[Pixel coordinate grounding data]

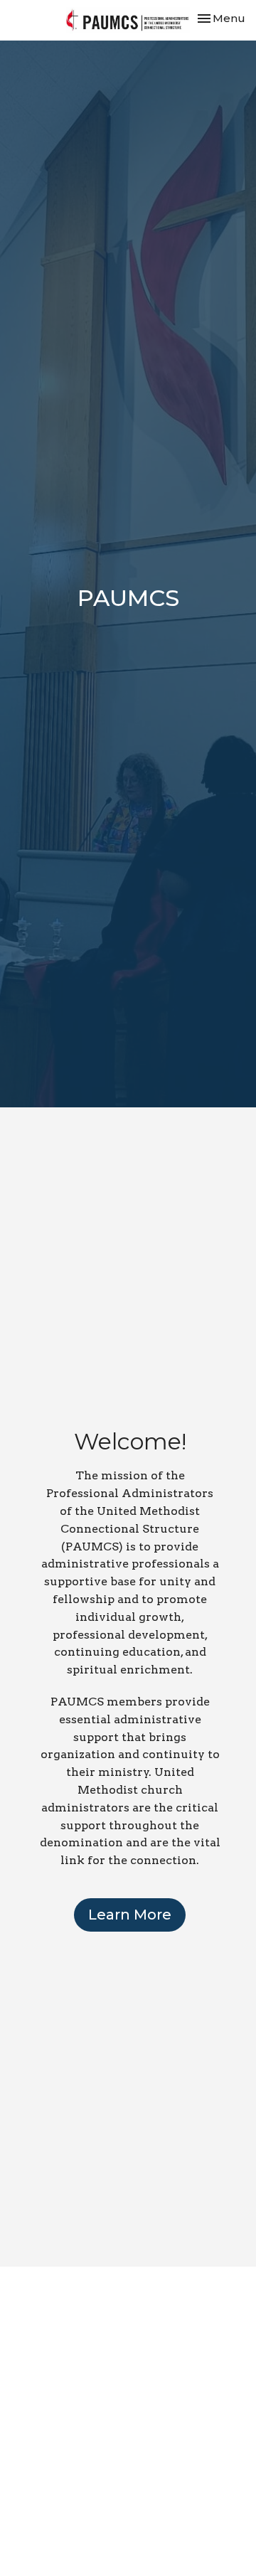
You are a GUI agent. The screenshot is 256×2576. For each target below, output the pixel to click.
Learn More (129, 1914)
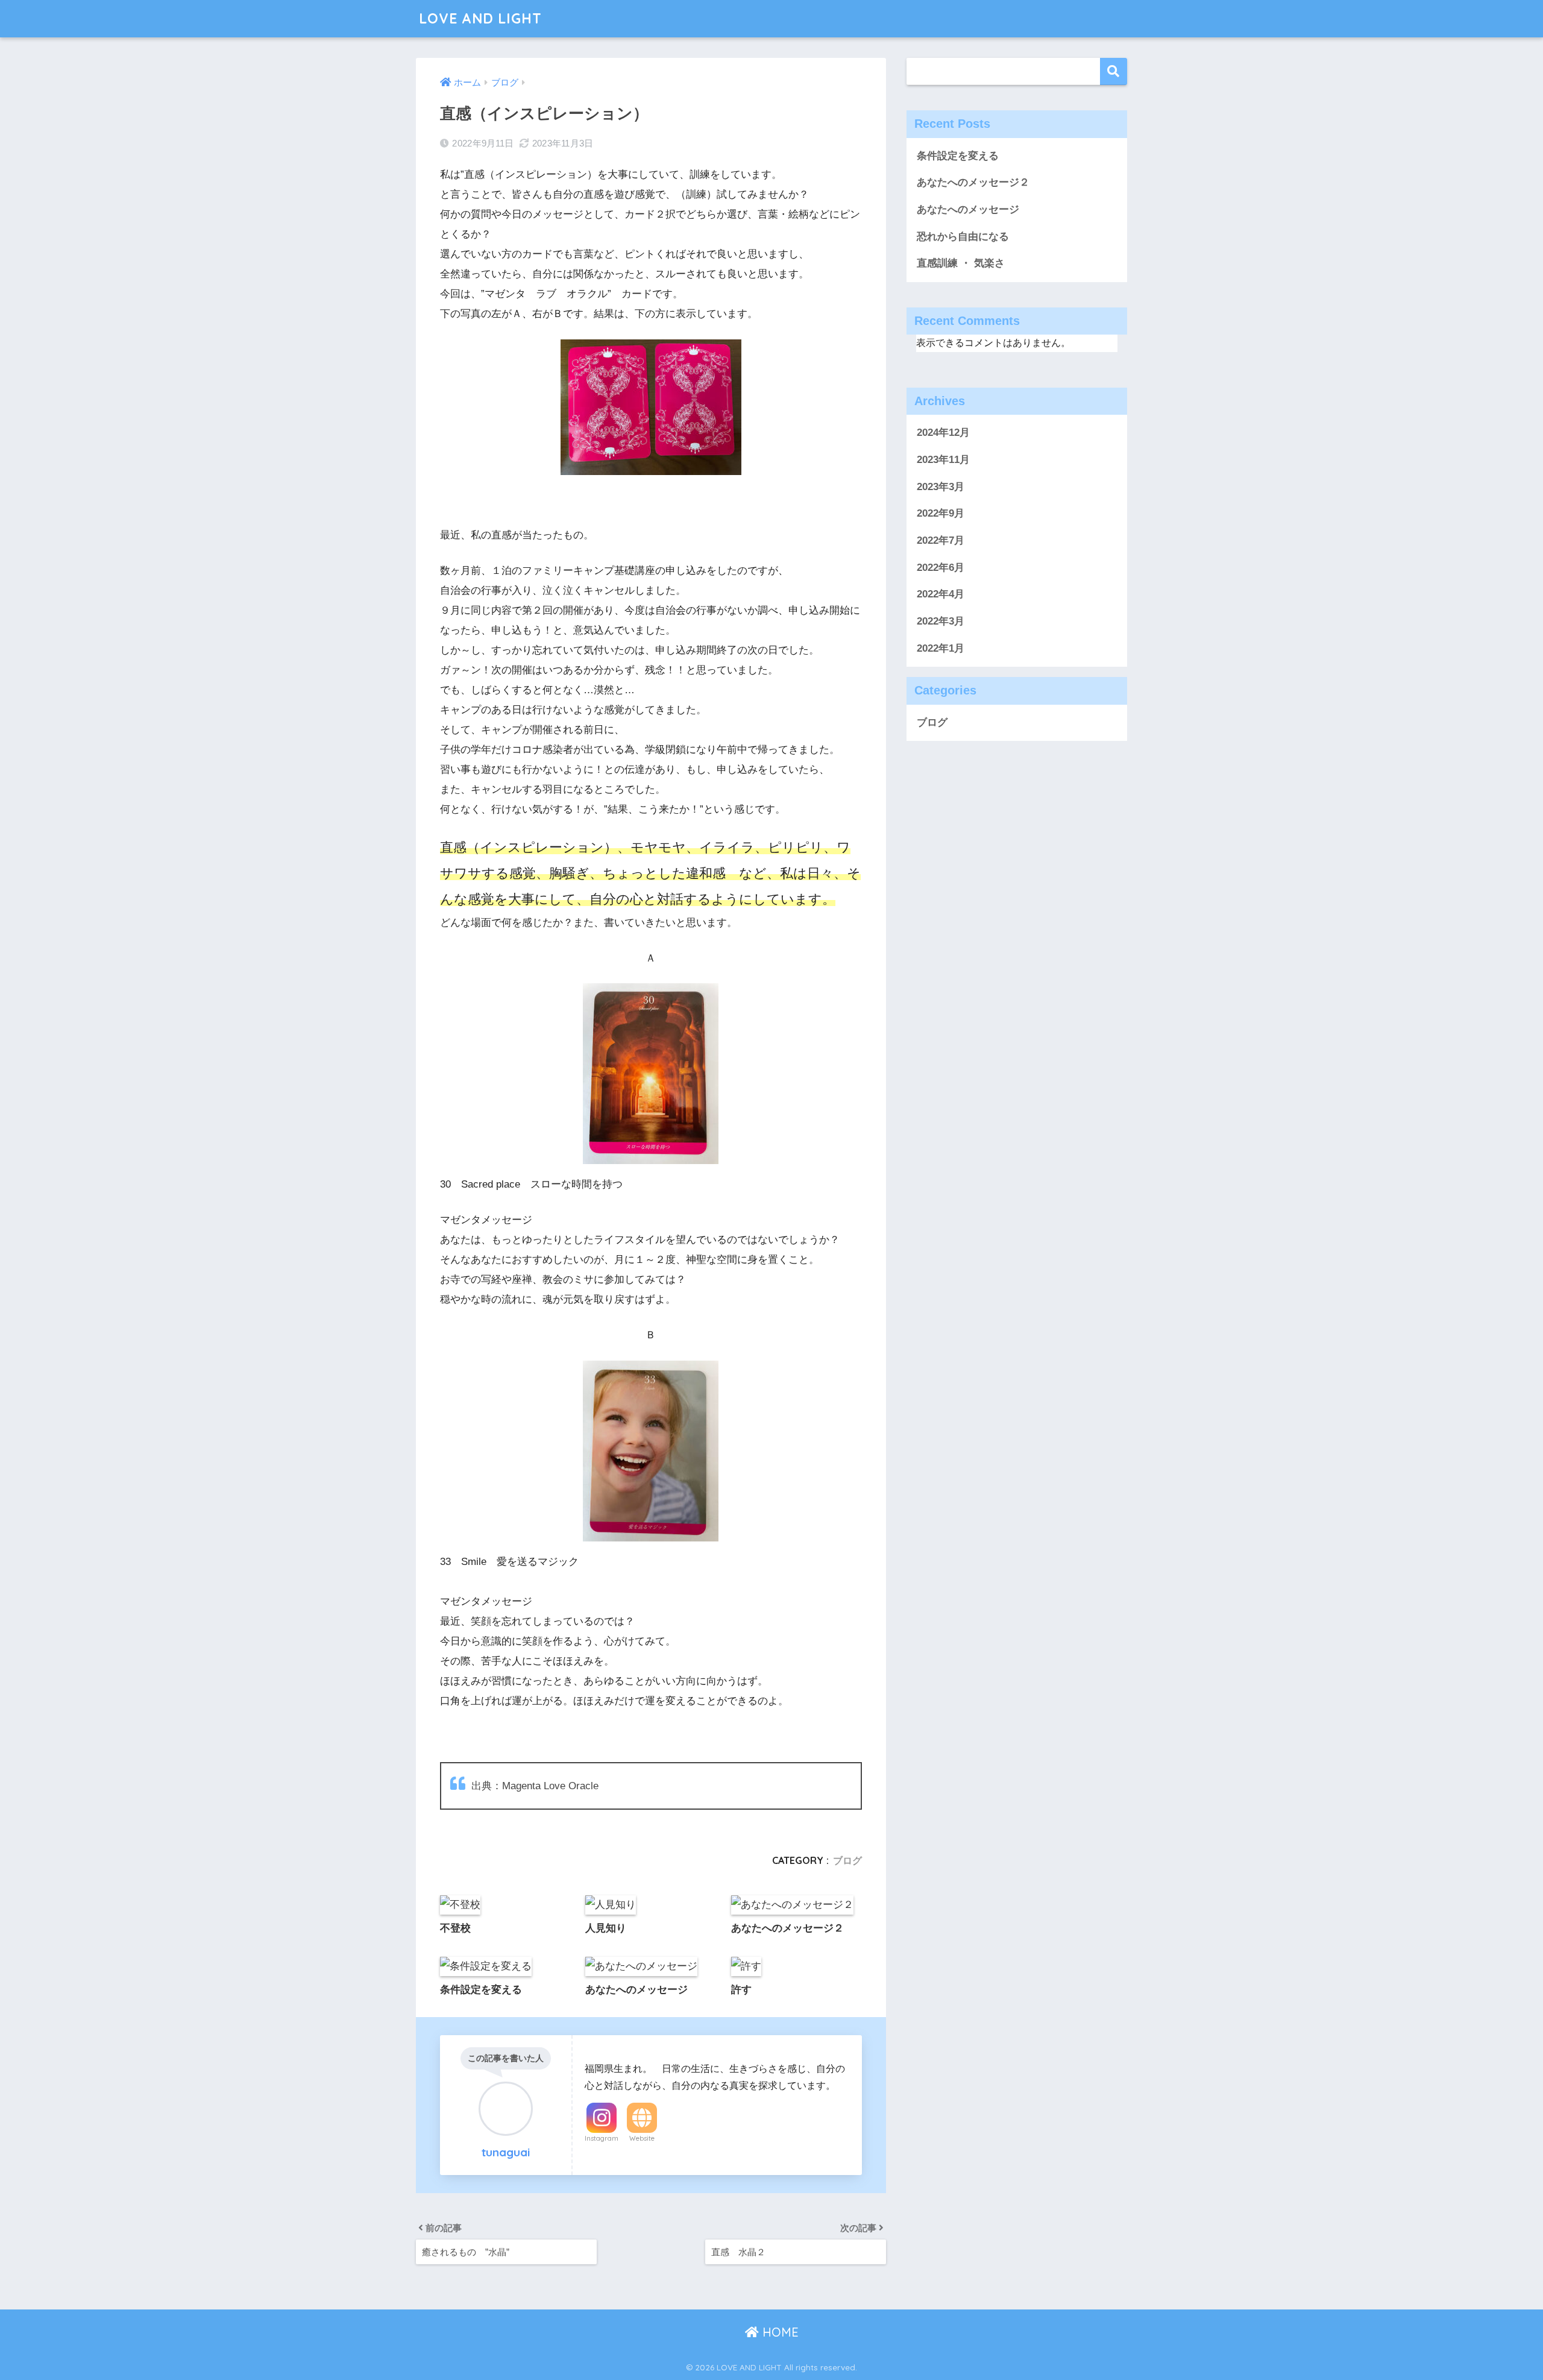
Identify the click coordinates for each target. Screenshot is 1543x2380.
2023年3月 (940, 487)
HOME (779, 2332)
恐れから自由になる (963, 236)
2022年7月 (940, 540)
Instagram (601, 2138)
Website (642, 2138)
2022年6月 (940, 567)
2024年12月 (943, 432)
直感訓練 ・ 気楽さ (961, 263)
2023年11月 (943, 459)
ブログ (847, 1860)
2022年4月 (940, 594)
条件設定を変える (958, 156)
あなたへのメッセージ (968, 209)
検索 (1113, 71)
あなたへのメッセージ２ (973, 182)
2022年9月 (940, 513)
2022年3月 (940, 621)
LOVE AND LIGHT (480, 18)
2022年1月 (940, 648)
==
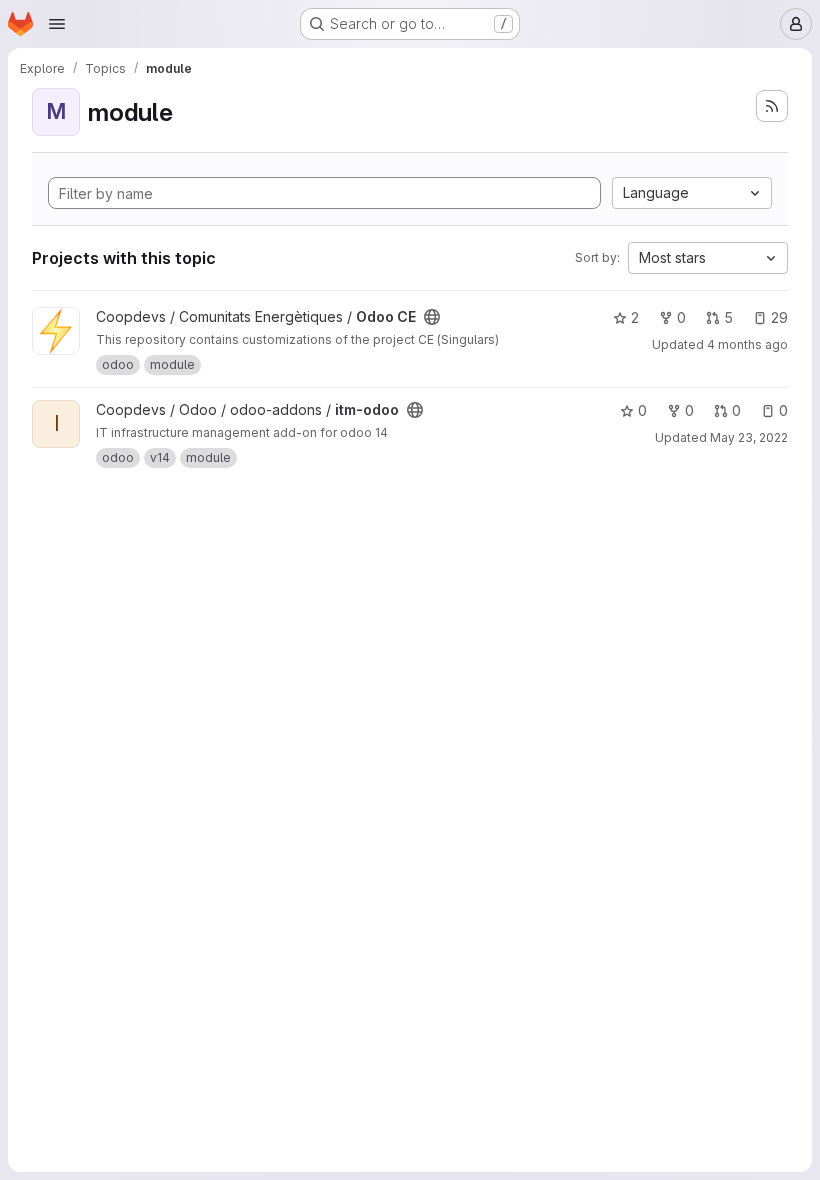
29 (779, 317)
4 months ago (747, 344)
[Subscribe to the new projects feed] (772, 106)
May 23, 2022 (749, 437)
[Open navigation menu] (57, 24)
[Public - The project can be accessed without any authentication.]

→ **Task description**: Every line in the data that holds the string "target" should be returned.

→ **Your response**:
You are a GUI agent. The screenshot is 256×2576. For each target below, output the pixel to click.
Identify the click coordinates for each target. Screenshot is 1543x2380.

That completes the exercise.